The need for robust machine learning applications has given rise to the field of Machine Learning Operations, MLOps. Defining MLOps with a simple definition is challenging. Even today, there is still a wide variety of definitions among experts to the question, “What is MLOps?”
What is MLOps, and Why Does it Matter?
At phData, we define MLOps as the operationalization machine learning models for the purpose of extracting business value. DevOps has revealed the huge business value that can be achieved with the rapid and automated deployment and monitoring of software.
MLOps while in its infancy is on a similar trajectory as DevOps and is becoming increasingly important for extracting value from your data and machine learning models. Extracting business value from your machine learning models with MLOps is not easy.
What is the Goal of MLOps?
Gartner predicted that in 2020, 80 percent of AI projects would remain alchemy, run by wizards whose talents will not scale in the organization and that only 20 percent of analytical insights will deliver business outcomes by 2022. Rackspace corroborates that claim in a survey completed in January of 2021 saying that 80 percent of companies are still exploring or struggling to deploy ML models.

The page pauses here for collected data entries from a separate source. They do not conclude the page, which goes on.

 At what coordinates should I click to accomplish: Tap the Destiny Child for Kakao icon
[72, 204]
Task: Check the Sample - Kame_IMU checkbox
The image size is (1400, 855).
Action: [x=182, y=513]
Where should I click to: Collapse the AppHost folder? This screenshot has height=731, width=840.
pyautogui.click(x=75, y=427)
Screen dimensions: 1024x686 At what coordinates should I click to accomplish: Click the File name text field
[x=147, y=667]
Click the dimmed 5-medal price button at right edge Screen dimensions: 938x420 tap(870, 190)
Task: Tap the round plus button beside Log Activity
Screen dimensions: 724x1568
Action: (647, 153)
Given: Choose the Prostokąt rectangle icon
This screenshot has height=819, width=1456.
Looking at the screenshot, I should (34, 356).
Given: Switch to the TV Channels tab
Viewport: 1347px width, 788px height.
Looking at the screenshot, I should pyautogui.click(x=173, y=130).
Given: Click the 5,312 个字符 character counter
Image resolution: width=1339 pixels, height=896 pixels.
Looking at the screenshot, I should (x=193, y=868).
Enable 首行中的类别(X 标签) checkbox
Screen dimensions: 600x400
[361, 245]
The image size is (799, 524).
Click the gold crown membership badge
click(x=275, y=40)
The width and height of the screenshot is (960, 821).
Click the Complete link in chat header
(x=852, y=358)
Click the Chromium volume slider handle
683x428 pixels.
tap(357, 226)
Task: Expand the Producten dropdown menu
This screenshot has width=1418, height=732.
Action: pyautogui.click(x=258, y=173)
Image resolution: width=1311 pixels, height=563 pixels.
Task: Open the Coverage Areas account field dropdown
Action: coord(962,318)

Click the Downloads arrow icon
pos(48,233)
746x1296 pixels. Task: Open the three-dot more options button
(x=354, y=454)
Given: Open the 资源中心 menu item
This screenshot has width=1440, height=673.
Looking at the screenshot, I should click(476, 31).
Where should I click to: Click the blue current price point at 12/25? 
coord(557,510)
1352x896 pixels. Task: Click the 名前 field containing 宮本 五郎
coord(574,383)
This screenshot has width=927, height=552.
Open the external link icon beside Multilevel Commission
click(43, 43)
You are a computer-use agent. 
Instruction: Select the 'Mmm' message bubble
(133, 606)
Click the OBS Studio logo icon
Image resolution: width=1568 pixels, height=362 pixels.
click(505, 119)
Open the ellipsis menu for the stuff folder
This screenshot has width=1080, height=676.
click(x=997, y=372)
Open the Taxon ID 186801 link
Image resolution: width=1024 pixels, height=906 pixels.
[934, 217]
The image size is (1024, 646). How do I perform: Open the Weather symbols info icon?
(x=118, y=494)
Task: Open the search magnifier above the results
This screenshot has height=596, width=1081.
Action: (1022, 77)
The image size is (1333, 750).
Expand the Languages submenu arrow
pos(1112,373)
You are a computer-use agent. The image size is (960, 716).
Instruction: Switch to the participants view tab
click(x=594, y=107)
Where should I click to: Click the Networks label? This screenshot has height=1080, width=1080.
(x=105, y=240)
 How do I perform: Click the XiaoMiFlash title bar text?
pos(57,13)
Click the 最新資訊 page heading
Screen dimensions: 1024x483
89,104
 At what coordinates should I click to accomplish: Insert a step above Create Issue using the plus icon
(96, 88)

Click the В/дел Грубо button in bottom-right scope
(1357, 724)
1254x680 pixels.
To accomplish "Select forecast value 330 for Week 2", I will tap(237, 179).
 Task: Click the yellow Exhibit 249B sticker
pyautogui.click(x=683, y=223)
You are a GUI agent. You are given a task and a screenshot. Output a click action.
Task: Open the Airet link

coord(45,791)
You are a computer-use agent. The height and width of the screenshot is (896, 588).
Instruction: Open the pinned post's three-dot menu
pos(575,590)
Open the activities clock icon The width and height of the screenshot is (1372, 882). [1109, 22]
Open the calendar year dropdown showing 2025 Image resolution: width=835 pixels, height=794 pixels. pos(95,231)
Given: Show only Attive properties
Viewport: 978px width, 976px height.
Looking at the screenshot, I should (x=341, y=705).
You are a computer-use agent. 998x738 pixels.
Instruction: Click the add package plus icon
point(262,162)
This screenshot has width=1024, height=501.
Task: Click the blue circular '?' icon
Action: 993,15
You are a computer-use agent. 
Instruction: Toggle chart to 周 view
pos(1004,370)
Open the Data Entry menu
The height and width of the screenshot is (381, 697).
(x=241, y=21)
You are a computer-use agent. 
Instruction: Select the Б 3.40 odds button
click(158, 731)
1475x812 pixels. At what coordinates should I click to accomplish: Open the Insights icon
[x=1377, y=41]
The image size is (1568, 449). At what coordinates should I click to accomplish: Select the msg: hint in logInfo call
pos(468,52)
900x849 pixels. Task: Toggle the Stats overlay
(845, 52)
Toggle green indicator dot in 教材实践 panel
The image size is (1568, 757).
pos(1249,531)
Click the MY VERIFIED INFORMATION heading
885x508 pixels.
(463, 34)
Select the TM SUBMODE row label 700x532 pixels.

Why is it so hard to convert the insights discovered by data scientists into tangible value for the business? Let’s assume a data scientist discovered a model with tremendous business value. If that model is difficult to use, hard to understand, and computationally expensive, then extracting the business value may not be possible.
The goal of MLOps is to extract business value from data by efficiently operationalizing ML models at scale.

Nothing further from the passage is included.